To improve student learning in te reo Māori, assessment is best seen as an ongoing process that arises out of the relationship between teaching and learning – where the gathering and analysis of evidence, much of it of the moment, provides useful information on your students’ acquisition of te reo Māori. Through the gathering of such evidence, you will gain insights that will shape your practice, and your students will gain insights that will shape their learning.

In the curriculum guidelines, Te Aho Arataki, there are suggestions for possible learning and assessment activities for curriculum levels 1–2 and curriculum levels 3–4. In addition, there is helpful material collected online in Te Whakaipurangi Rauemi. This collection elaborates on some of the communicative tasks outlined in Tasks and activities, including cloze tasks, dycomm tasks, information transfer tasks, multi-choice tasks, strip stories, same-different tasks, dictocomps, listen-and-draw tasks, true-false-make it right tasks, and 4–3–2 tasks.

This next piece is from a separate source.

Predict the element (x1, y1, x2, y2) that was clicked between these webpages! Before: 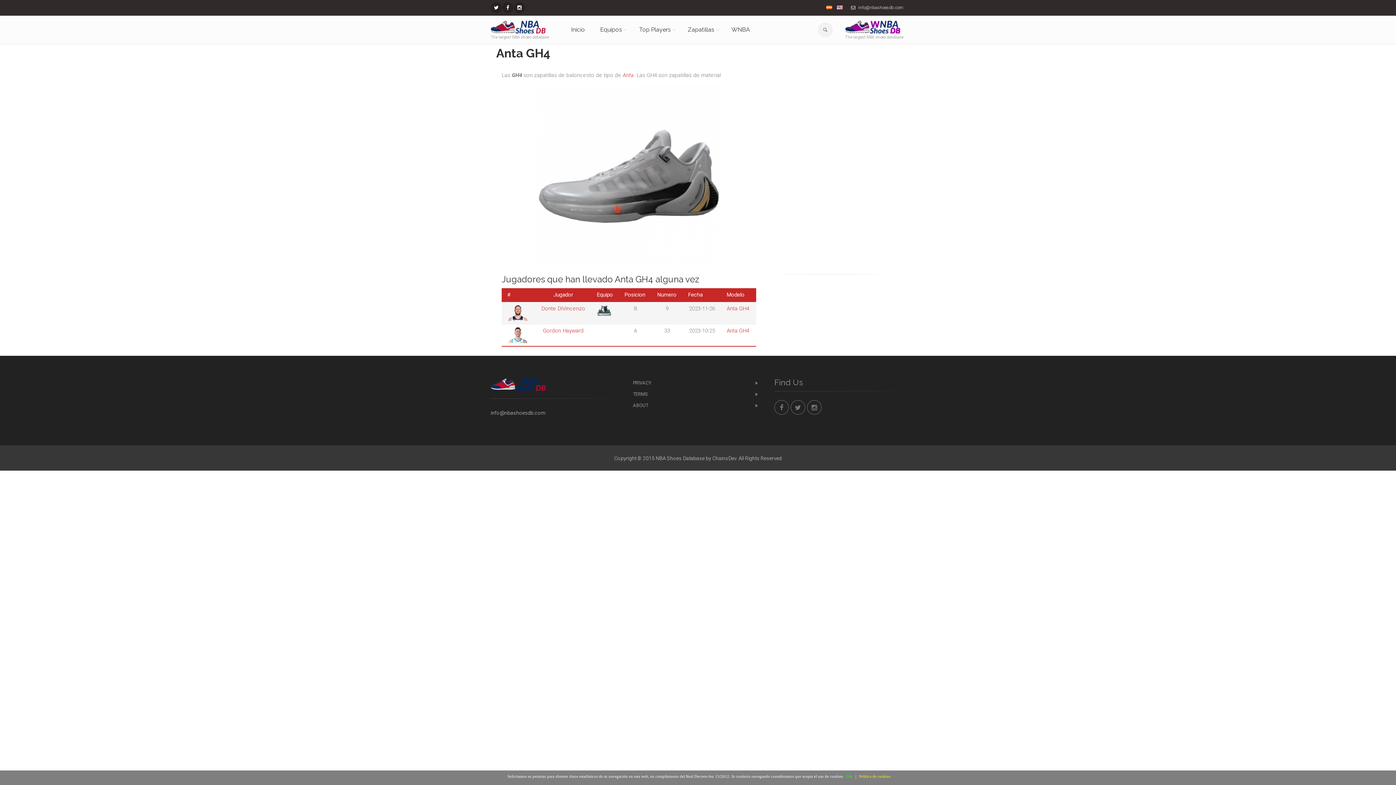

Ways to monitor progress, both informally and informally:

  • Observe the students as they work on different communicative tasks and activities, individually, in pairs, or in groups, and assess their performance. Are they spontaneously using te reo Māori in real-life contexts? Are they using the correct adjectives to describe things? Are they using the indefinite article “he” at the beginning of descriptive phrases and sentences? Do they have correct intonation and pronunciation when they are communicating about celebrations? What degree of fluency do they have? Do they have the necessary vocabulary to communicate meaningfully about celebrations? Is the language that they are using accurate? Can they ask others about their age, birthday, and birthplace? Can they act on your instructions? Can they work with classmates to negotiate a communicative task? Can they convey a negative, for example, about their dislikes? Do they initiate kōrero in te reo Māori?
  • Factor in to your Māori language programme formal assessment opportunities so that the students’ performance is measured by their doing tasks that are framed in authentic language learning contexts, for example, celebrating events.

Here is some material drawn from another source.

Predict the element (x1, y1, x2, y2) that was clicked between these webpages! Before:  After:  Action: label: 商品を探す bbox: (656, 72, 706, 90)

Using tasks to assess learning

You and your students could use any of the communicative language tasks described in the Tasks and activities section, to assess learning. For example, the students could:

  • rewrite a story such as the one in the Ngā Kete Kōrero book Te Rā o Māmā (text innovation)
  • participate with a partner in a same-different task, where each student in a pair has a picture of a celebration with similar, but not identical, elements and they use te reo Māori to work out the differences
  • engage in an information transfer task where the students have to, for example, transpose a visual representation of a celebration into written text, or vice versa
  • complete a cloze task by filling in the missing words in a description of a celebration (the aim being to consolidate specific language structures and increase accuracy)
  • listen to a dictocomp, where you read a passage about a celebration (twice) and the students take notes in te reo Māori or English (or both) to help them reproduce the main ideas (orally or in writing)
  • role-play a celebration using a script
  • participate in a true-false-make it right task where they listen carefully and then state whether your statements about, for example, a picture of the night sky are true (“kei te tika”) or false (“kei te hē” or “kāore i te tika”); for example, you might make a statement about Matariki such as:

Maori vocabulary

English translation

E whitu ngā whetū. (There are) seven stars.

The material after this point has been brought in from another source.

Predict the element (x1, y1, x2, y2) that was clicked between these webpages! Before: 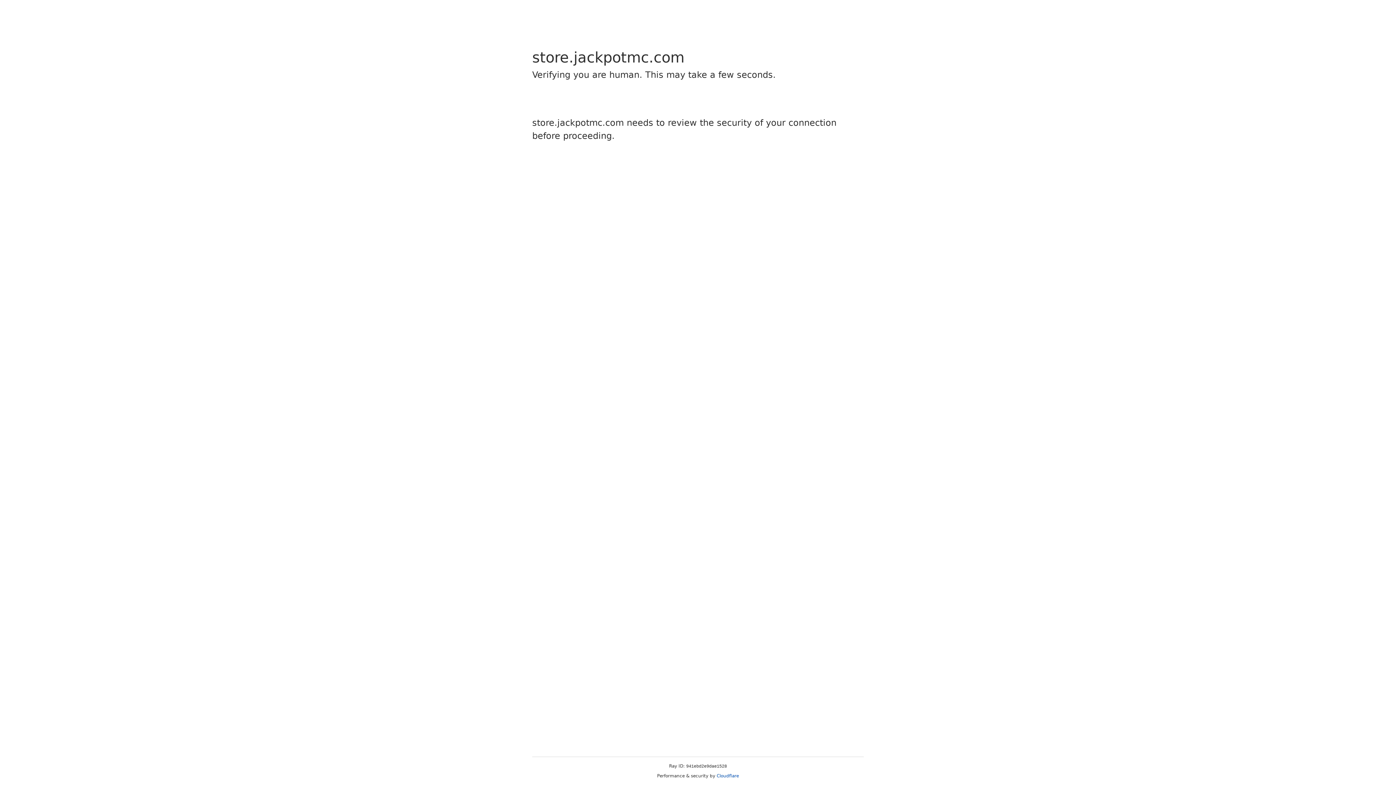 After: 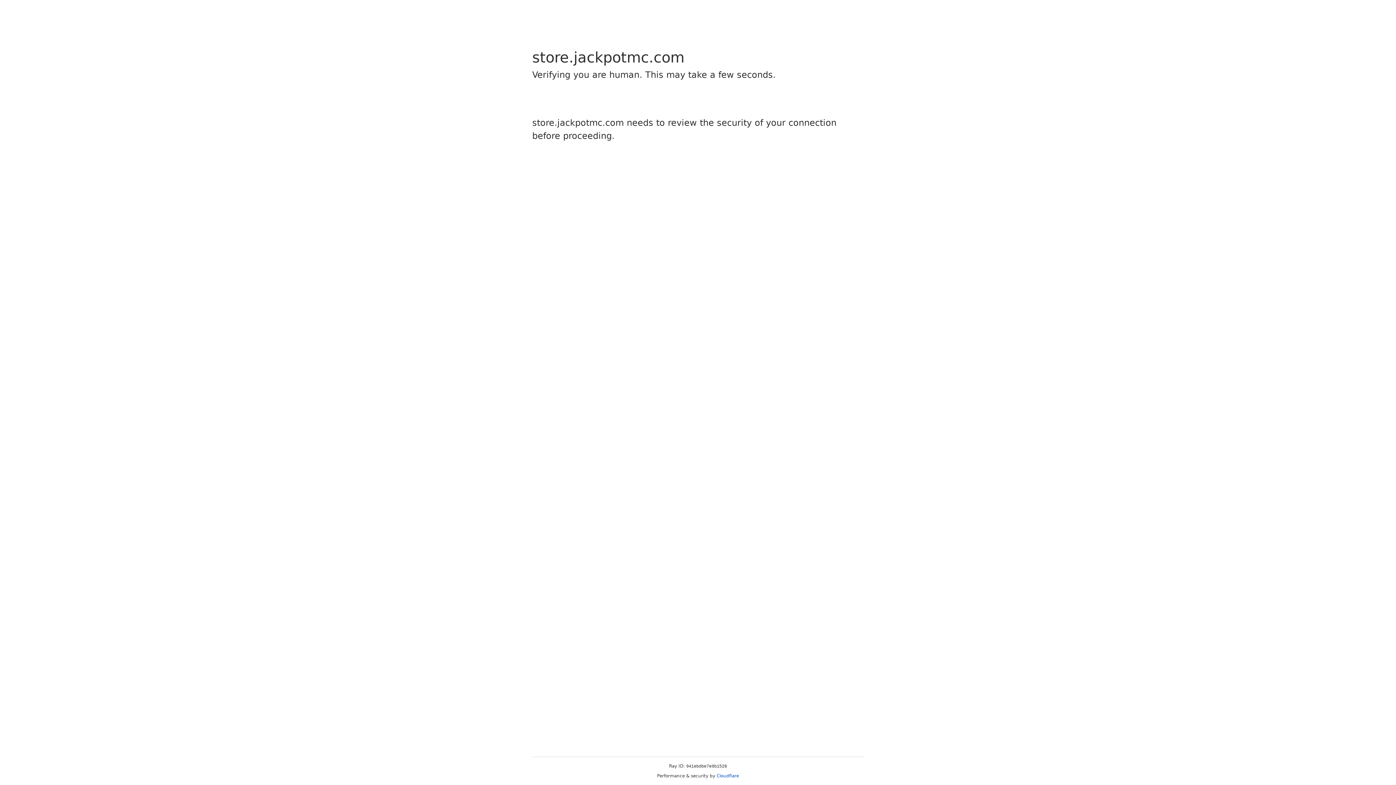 Action: label: Cloudflare bbox: (716, 773, 739, 778)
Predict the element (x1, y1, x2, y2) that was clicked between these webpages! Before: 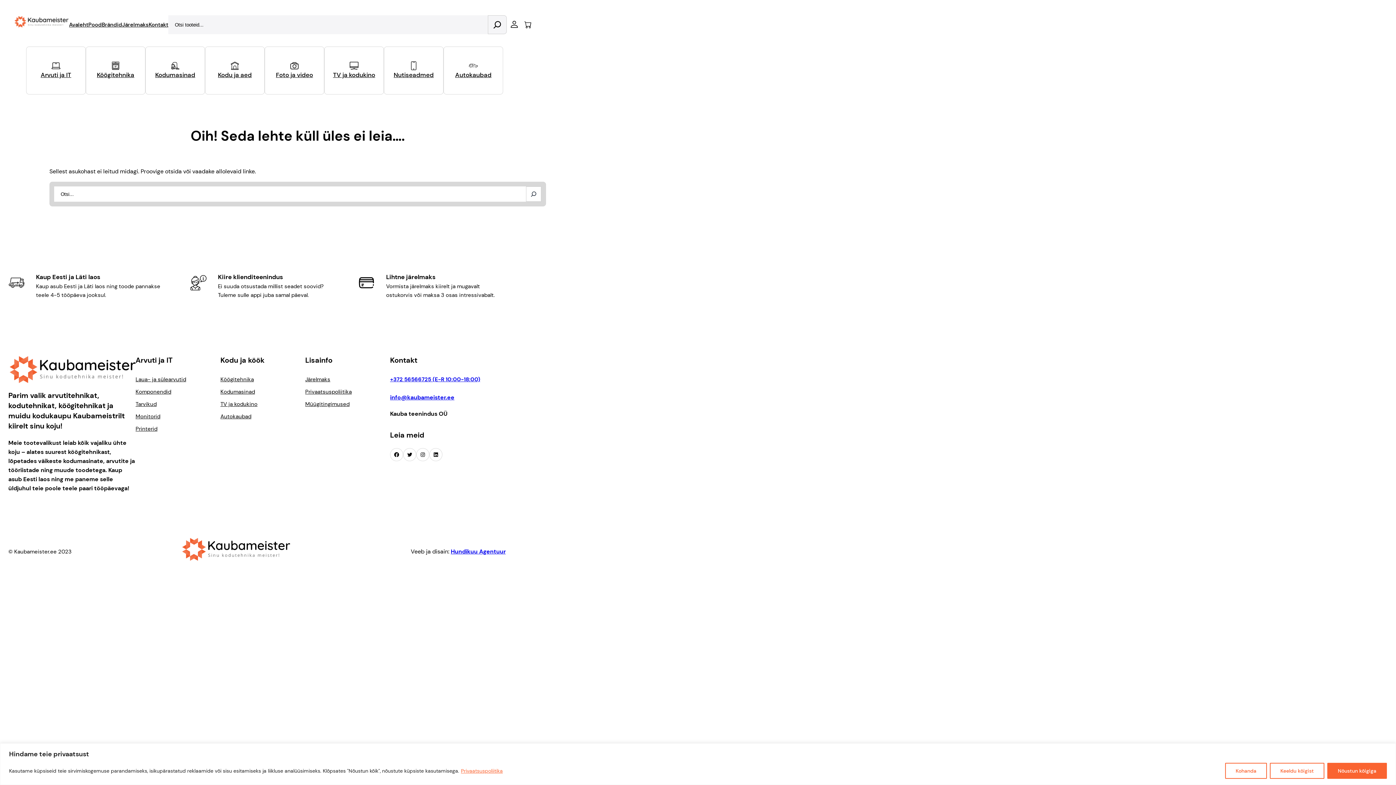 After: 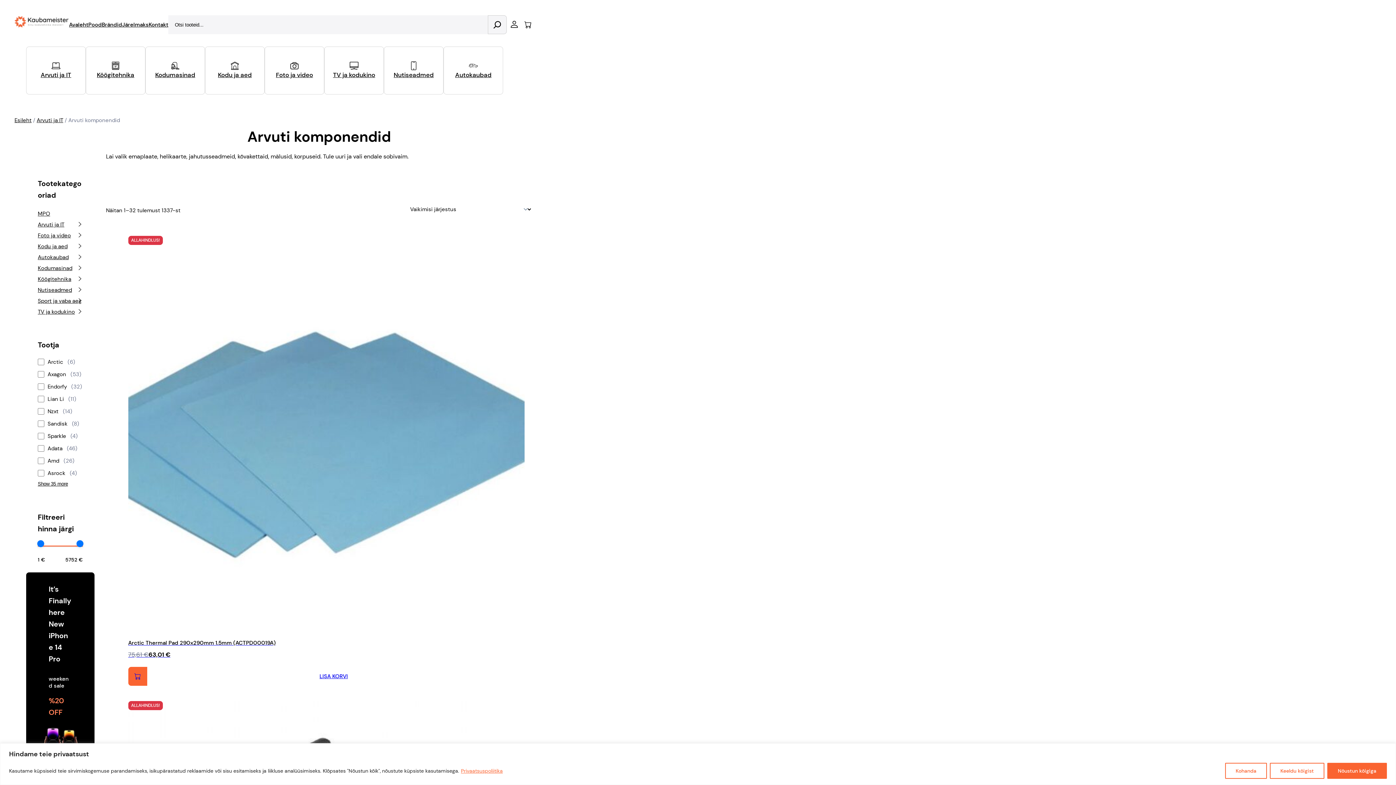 Action: label: Komponendid bbox: (135, 385, 171, 398)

and ask the students to correct any erroneous statements you make.

In addition, students could:

  • participate in a 4–3–2 task where you give the students four, then three, and then two minutes (or other appropriate amounts of time) to talk about a picture of a birthday party (There are pictures of birthday parties in Everyday Words in Māori, First Hundred Words in Māori, and First Thousand Words in Māori.)
  • use descriptive terms to describe small birthday gifts in a pēke whāwhā (feely bag), saying such things as:

Maori vocabulary

English translation

he mea ngohengohe a soft thing
he mea porowhita a round thing
he mea roa a long thing
he mea iti a small thing
he mea tapawhā a square thing

Language tip
Note that in te reo Māori, adjectives follow nouns.